#### [Exercise requirements]
Copy out every one of the rows below word for word, but leave the pictures out.

-*-

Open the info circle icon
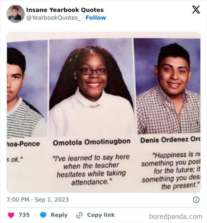The image size is (207, 223). (196, 200)
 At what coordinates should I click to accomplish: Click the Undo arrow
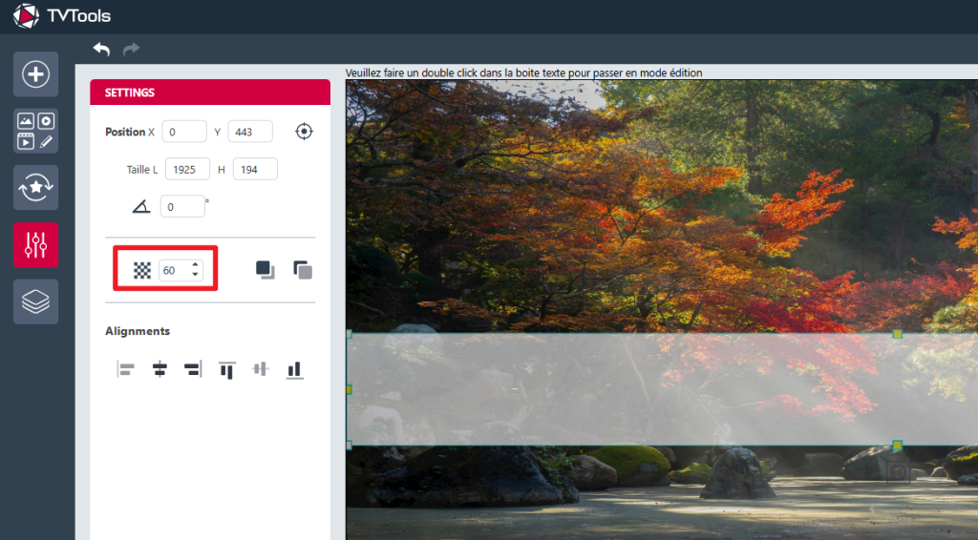101,49
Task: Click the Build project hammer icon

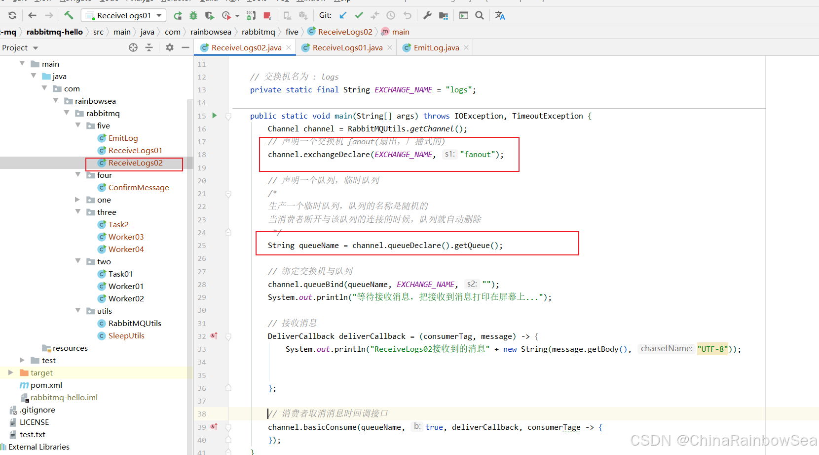Action: pyautogui.click(x=69, y=15)
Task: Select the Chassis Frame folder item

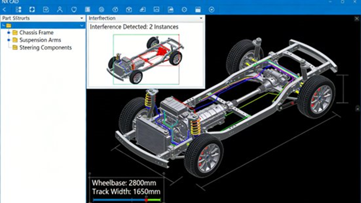Action: coord(36,33)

-*-

#### [Answer to the task]
Open the info circle icon
The image size is (207, 223). (196, 200)
 At what coordinates should I click to accomplish: Click the Undo arrow
101,49
Task: Click the Build project hammer icon

Action: pyautogui.click(x=69, y=15)
Task: Select the Chassis Frame folder item

Action: coord(36,33)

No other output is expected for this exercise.